## Exercise 1:
Using the extract on titanium alloy powder metallurgy, answer:
(a) In the beta-solution treatment described for FIG. 3, at what temperature and for how long were the compacts annealed?
(b) What article is named as an example of surgical body implantation?
(c) According to step b of claim 1, at what rate is the article cooled to room temperature?

## Source extract:
The benefits of the method of this invention are illustrated in FIGS. 1-3. A typical microstructure of a sintered article prepared by powder metallurgy of an elemental blend equivalent to Ti-6Al-4V is shown in FIG. 1. The structure is that of a beta annealed colony structure, i.e., groups of long alpha plates similarly aligned and similarly crystallographically oriented.
FIG. 2 illustrates a broken-up alpha plate structure resulting from beta-solution heat treatment in accordance with the invention.
FIG. 3 illustrates the smooth axial fatigue strength of a series of compacts prepared by cold compacting and sintering on elemental blend equivalent to Ti-6Al-4V. The cross-hatched, enclosed area represents the fatigue data scatterband of compacts not beta-solution heat treated. The single curved line represents the increased fatigue strength of compacts which were beta-solution treated as follows: 1025° C. (1880° F.) for 20 minutes followed by water quench to room temperature followed by annealing at 815° C. (1500° F.) for 24 hours then air cooling to room temperature.
The method of this invention is generally applicable to the manufacture of aircraft components, as well as non-aerospace components. This method is particularly applicable to the production of fatigue-resistant titanium alloy articles, such as, for example, aircraft engine mount supports, load carrying wing sections and nacelles, turbine engine compression blades and the like, as well as articles for surgical body implantation, such as hip joints.
Various modifications may be made to the present invention without departing from the spirit and scope of the invention.

Claims (7)

We claim:
1. A method for improving the microstructure of an article made by powder metallurgy of blended elemental powder equivalent in bulk chemistry to a titanium alloy which comprises, in combination, the steps of:
a. beta-solution heat treating said article at a temperature approximately equal to the beta-transus temperature of the equivalent alloy;
b. cooling said article at a rate in excess of air cooling to room temperature;
c. annealing said article at a temperature in the approximate range of 10 to 20% below said beta-transus temperature for about 4 to 36 hours; and,
d. air cooling said article to room temperature.

## Record extracts:
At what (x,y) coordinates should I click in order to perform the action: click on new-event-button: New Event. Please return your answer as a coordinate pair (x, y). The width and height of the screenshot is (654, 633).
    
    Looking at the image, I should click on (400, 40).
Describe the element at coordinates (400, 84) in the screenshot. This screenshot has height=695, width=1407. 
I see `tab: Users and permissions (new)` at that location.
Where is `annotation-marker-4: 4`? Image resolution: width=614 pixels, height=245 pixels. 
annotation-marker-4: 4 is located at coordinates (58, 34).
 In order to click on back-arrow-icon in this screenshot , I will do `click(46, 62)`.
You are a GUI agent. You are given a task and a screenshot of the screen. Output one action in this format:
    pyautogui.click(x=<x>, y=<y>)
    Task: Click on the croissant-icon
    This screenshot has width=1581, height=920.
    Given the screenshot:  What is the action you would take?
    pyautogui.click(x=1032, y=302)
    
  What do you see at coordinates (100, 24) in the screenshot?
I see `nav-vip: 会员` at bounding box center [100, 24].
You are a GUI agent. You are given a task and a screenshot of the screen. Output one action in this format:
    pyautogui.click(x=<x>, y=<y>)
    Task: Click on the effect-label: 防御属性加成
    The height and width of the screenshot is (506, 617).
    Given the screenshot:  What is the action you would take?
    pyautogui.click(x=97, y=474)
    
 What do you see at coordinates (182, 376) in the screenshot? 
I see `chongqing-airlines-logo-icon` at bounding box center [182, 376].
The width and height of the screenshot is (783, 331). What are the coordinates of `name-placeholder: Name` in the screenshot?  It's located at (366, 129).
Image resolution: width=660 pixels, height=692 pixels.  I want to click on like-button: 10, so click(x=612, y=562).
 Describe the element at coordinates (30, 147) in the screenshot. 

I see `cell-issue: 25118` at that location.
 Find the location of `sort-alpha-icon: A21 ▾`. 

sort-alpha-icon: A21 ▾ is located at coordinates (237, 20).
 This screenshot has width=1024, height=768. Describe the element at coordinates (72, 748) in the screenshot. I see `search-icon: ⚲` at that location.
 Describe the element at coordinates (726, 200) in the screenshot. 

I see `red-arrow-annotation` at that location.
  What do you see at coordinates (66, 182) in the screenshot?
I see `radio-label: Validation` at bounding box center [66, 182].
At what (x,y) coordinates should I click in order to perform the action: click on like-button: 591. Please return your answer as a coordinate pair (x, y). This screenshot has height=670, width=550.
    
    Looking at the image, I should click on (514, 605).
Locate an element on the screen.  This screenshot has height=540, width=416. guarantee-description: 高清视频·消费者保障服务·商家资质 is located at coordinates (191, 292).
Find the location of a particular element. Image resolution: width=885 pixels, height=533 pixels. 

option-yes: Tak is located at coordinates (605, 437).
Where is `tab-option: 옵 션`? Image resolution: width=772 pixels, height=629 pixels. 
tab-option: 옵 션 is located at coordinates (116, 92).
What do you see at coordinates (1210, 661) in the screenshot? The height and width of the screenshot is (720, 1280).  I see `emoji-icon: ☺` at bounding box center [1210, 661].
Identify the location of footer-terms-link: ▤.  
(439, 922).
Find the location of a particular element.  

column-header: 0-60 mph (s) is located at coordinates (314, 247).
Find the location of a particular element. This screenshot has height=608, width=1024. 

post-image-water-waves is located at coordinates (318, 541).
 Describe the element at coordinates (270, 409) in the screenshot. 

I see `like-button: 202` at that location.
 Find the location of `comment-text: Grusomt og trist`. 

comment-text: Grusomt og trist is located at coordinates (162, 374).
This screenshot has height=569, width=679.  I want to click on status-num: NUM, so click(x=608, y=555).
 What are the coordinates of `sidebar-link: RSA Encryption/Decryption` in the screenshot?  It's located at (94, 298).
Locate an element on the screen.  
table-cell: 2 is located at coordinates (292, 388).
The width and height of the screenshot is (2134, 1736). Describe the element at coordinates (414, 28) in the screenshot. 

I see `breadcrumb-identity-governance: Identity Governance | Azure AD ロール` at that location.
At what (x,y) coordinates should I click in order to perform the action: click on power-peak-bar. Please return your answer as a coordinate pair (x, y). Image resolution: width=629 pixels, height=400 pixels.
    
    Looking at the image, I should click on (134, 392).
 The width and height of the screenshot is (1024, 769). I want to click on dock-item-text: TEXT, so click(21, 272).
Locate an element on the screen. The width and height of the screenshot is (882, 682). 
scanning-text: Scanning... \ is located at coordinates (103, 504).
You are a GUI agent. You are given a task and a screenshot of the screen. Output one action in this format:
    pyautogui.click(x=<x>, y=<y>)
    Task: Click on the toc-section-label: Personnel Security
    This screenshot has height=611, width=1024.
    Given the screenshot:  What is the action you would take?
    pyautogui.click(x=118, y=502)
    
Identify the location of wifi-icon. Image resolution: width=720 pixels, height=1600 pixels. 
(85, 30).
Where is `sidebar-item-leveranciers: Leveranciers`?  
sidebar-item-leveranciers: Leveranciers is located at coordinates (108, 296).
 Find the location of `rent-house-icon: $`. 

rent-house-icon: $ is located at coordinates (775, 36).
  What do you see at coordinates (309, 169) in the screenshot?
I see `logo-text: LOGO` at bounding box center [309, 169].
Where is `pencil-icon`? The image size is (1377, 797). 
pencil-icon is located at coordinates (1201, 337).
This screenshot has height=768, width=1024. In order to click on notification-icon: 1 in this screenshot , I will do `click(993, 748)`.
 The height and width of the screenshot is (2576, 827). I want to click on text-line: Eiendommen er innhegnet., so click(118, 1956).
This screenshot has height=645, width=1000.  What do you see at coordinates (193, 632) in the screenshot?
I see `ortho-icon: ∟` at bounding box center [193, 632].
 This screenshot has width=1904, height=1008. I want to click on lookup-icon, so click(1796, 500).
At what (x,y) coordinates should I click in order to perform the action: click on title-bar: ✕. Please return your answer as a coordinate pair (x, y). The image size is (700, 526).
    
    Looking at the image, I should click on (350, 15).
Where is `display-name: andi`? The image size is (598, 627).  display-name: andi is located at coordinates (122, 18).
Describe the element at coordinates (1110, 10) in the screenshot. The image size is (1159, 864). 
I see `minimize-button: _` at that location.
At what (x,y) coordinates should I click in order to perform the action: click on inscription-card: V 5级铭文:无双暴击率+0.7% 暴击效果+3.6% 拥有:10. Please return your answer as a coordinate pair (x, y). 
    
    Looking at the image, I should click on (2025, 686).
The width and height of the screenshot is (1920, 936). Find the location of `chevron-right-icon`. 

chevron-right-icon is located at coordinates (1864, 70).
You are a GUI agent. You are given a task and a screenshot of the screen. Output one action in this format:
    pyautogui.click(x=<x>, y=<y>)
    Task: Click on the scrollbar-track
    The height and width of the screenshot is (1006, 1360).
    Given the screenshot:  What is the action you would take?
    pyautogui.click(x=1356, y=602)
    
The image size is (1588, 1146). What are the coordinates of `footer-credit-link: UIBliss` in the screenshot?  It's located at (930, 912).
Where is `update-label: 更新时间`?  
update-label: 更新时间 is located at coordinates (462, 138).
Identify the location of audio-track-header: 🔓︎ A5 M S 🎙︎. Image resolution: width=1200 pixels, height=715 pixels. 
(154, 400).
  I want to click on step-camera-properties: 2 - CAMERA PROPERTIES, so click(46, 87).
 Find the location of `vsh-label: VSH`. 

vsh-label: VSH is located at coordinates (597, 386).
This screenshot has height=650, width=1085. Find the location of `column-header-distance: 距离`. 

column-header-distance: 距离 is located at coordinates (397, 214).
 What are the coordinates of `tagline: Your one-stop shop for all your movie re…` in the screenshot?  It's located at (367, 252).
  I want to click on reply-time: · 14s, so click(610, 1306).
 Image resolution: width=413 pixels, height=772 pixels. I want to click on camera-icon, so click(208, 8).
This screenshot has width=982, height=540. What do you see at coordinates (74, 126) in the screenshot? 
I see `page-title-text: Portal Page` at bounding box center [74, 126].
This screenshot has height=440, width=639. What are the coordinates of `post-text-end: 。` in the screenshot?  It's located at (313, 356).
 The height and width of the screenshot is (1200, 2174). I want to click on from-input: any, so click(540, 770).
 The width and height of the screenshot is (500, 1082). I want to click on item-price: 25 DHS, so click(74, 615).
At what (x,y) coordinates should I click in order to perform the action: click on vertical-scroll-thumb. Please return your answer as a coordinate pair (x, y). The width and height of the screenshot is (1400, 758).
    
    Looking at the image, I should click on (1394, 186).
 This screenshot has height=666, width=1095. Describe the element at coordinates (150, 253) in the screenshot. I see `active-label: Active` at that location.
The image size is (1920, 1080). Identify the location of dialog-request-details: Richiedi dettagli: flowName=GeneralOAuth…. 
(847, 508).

## Exercise 2:
Copy out the rows exactly, from the start of the rows up to and including the line containing "In order to click on back-arrow-icon".

## Result 1:
(a) At 815° C. (1500° F.) for 24 hours.
(b) Hip joints.
(c) At a rate in excess of air cooling.

## Result 2:
At what (x,y) coordinates should I click in order to perform the action: click on new-event-button: New Event. Please return your answer as a coordinate pair (x, y). The width and height of the screenshot is (654, 633).
    
    Looking at the image, I should click on (400, 40).
Describe the element at coordinates (400, 84) in the screenshot. This screenshot has height=695, width=1407. 
I see `tab: Users and permissions (new)` at that location.
Where is `annotation-marker-4: 4`? Image resolution: width=614 pixels, height=245 pixels. 
annotation-marker-4: 4 is located at coordinates (58, 34).
 In order to click on back-arrow-icon in this screenshot , I will do `click(46, 62)`.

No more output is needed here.